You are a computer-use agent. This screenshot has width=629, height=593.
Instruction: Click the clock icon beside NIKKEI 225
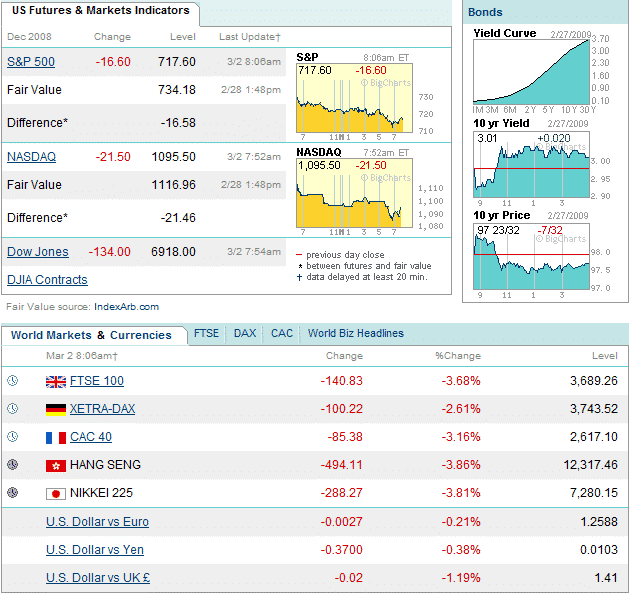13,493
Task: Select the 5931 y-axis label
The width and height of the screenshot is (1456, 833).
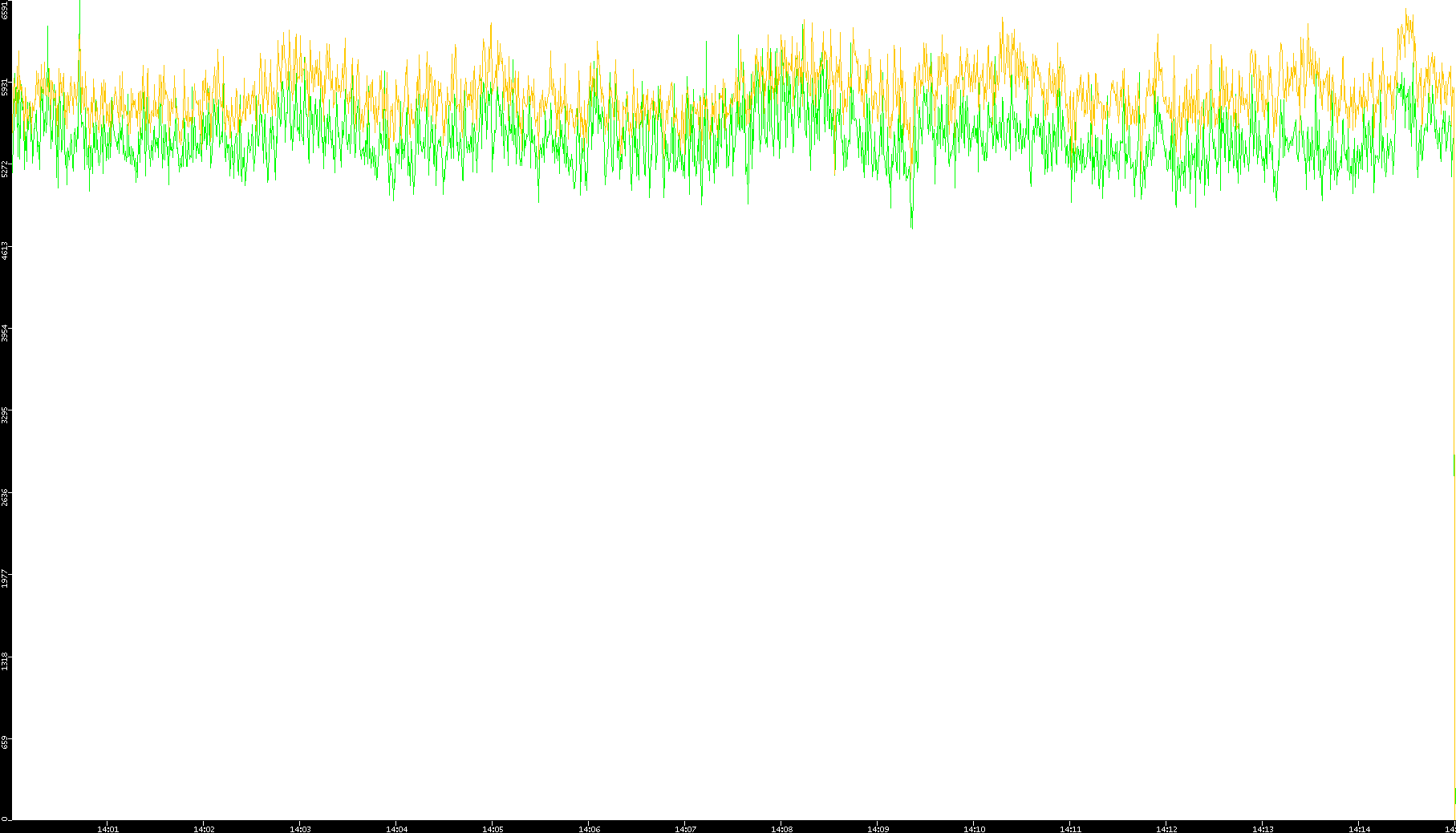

::::

Task statement: Give back the entries verbatim but drop every picture.

Solution to the problem:
You are a computer-use agent. This screenshot has width=629, height=593.
Instruction: Click the clock icon beside NIKKEI 225
13,493
Task: Select the 5931 y-axis label
The width and height of the screenshot is (1456, 833).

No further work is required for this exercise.